Dos pesos, dos medidas

Me ha llamado la atención una noticia que circulaba por la prensa hace un par de semanas más o menos. Me refiero a la detención de un pederasta británico que figuraba en la lista entre los más buscados en su país. Resulta que este señor se encontraba plácidamente sentado en una de las maravillosas terrazas que hay en la costa mediterránea de este país. Hasta ahí todo muy bien, todo el mundo tiene derecho a tomarse una cervecita fresca, si no fuera por el detalle de ser quien es y de haber sido reconocido por una compatriota suya que trabajaba en el local y que anteriormente había trabajado como agente penitenciaria, lo que le resultó útil a la hora de ingeniárselas para retenerle atado a la mesa (o silla) hasta que viniera la policía y lo detuviera.

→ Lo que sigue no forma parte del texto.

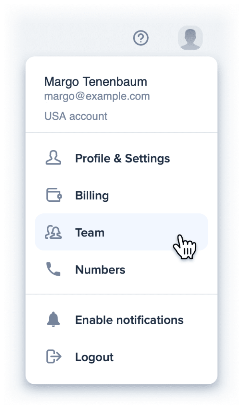Click the Numbers phone icon
Image resolution: width=243 pixels, height=409 pixels.
[x=53, y=270]
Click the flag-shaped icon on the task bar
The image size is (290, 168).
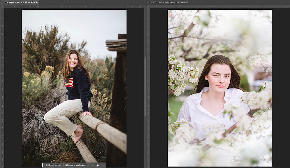click(92, 165)
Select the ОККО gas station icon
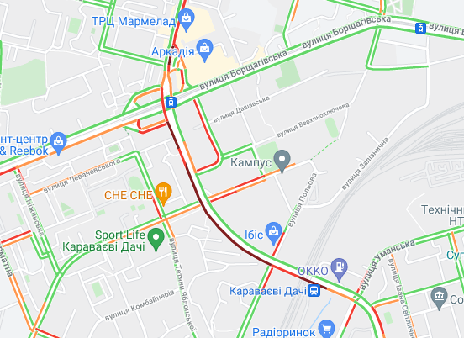The image size is (464, 338). click(339, 270)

Una escena de película, vamos.
Estarán ustedes pensando qué tiene de especial esta noticia, aparte de la brillante actuación de la señora que lo retuvo, para que me llamara la atención. Lo que no entiendo es cómo pueden vivir aquí, de manera impune, personas que están siendo buscadas en su país por un delito tan serio como es la pederastia. Supongo que sea por el status social que se les otorga a unos y a otros extranjeros que deciden venir a vivir y a trabajar en España.

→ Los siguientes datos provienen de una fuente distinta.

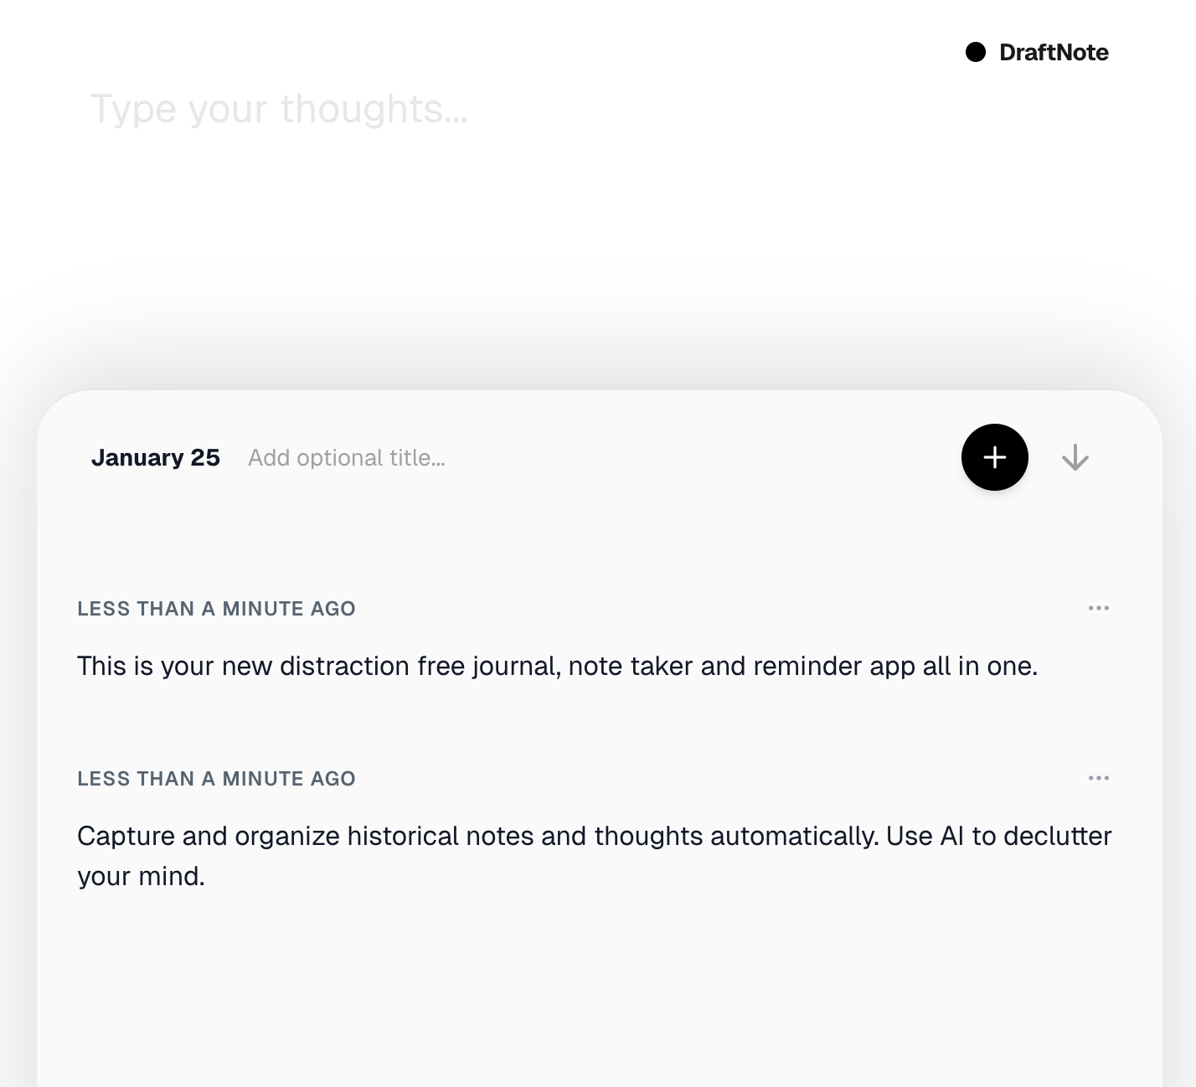Click the black plus add-note button
The width and height of the screenshot is (1196, 1087).
tap(994, 457)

Cualquier ciudadano no comunitario que pretenda sacar su permiso de residencia y trabajo aquí necesita demostrar por fuentes oficiales que carece de antecedentes penales en su tierra desde su mayoría de edad penal hasta los tres meses anteriores a la solicitud del permiso, por si acaso hubiera cometido algún delito en un corto viaje que hiciera. Mientras que, si eres comunitario, pasas por la terminal del aeropuerto y nadie te dice nada. Bueno, alguna vez puede que se diga: «Buenos días, pase usted caballero».
No quiero decir que las autoridades sean demasiado exigentes con los no comunitarios, lo que quiero decir es que me parecen ser muy permisivos con los que pertenecen a la CEE. Lo que creo es que ningún país debería dar vía libre a ningún delincuente, sea de donde sea.